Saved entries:
[Start of section]

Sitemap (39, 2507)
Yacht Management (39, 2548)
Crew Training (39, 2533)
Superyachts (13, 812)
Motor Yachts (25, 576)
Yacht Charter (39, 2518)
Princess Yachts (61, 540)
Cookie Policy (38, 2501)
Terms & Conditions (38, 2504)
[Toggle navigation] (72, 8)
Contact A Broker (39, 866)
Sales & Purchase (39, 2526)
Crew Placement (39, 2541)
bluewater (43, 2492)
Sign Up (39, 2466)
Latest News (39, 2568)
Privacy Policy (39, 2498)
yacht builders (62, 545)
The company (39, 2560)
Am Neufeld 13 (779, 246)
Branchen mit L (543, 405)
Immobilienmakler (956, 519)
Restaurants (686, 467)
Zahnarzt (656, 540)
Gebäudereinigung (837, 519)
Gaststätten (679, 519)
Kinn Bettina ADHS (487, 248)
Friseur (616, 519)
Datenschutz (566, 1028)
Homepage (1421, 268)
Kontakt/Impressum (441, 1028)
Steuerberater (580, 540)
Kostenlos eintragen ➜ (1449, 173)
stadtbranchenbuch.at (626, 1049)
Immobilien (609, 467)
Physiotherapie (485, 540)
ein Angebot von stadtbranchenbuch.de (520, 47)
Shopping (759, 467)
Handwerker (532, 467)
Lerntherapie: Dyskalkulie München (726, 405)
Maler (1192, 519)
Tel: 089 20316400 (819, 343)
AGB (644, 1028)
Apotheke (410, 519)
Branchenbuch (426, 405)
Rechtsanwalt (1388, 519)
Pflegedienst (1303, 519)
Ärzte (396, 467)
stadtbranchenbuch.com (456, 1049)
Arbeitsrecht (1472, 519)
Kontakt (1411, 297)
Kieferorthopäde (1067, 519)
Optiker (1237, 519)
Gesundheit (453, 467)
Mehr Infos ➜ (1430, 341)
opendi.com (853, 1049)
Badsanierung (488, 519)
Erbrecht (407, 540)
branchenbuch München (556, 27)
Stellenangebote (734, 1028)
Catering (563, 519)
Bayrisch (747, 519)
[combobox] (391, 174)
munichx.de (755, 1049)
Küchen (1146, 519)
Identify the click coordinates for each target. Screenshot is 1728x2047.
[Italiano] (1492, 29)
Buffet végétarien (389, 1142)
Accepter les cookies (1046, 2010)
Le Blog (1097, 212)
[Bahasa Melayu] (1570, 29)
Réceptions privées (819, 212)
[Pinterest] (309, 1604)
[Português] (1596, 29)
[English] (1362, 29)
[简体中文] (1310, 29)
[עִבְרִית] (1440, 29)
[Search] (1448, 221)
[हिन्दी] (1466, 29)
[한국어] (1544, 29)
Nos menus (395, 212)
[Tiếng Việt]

[End of section]

• _Aim of the exercise_
Print all the records precisely.

• _Output below_
Sitemap (39, 2507)
Yacht Management (39, 2548)
Crew Training (39, 2533)
Superyachts (13, 812)
Motor Yachts (25, 576)
Yacht Charter (39, 2518)
Princess Yachts (61, 540)
Cookie Policy (38, 2501)
Terms & Conditions (38, 2504)
[Toggle navigation] (72, 8)
Contact A Broker (39, 866)
Sales & Purchase (39, 2526)
Crew Placement (39, 2541)
bluewater (43, 2492)
Sign Up (39, 2466)
Latest News (39, 2568)
Privacy Policy (39, 2498)
yacht builders (62, 545)
The company (39, 2560)
Am Neufeld 13 (779, 246)
Branchen mit L (543, 405)
Immobilienmakler (956, 519)
Restaurants (686, 467)
Zahnarzt (656, 540)
Gebäudereinigung (837, 519)
Gaststätten (679, 519)
Kinn Bettina ADHS (487, 248)
Friseur (616, 519)
Datenschutz (566, 1028)
Homepage (1421, 268)
Kontakt/Impressum (441, 1028)
Steuerberater (580, 540)
Kostenlos eintragen ➜ (1449, 173)
stadtbranchenbuch.at (626, 1049)
Immobilien (609, 467)
Physiotherapie (485, 540)
ein Angebot von stadtbranchenbuch.de (520, 47)
Shopping (759, 467)
Handwerker (532, 467)
Lerntherapie: Dyskalkulie München (726, 405)
Maler (1192, 519)
Tel: 089 20316400 (819, 343)
AGB (644, 1028)
Apotheke (410, 519)
Branchenbuch (426, 405)
Rechtsanwalt (1388, 519)
Pflegedienst (1303, 519)
Ärzte (396, 467)
stadtbranchenbuch.com (456, 1049)
Arbeitsrecht (1472, 519)
Kontakt (1411, 297)
Kieferorthopäde (1067, 519)
Optiker (1237, 519)
Gesundheit (453, 467)
Mehr Infos ➜ (1430, 341)
opendi.com (853, 1049)
Badsanierung (488, 519)
Erbrecht (407, 540)
branchenbuch München (556, 27)
Stellenangebote (734, 1028)
Catering (563, 519)
Bayrisch (747, 519)
[combobox] (391, 174)
munichx.de (755, 1049)
Küchen (1146, 519)
Identify the click coordinates for each target. Screenshot is 1728x2047.
[Italiano] (1492, 29)
Buffet végétarien (389, 1142)
Accepter les cookies (1046, 2010)
Le Blog (1097, 212)
[Bahasa Melayu] (1570, 29)
Réceptions privées (819, 212)
[Pinterest] (309, 1604)
[Português] (1596, 29)
[English] (1362, 29)
[简体中文] (1310, 29)
[עִבְרִית] (1440, 29)
[Search] (1448, 221)
[हिन्दी] (1466, 29)
[한국어] (1544, 29)
Nos menus (395, 212)
[Tiếng Việt]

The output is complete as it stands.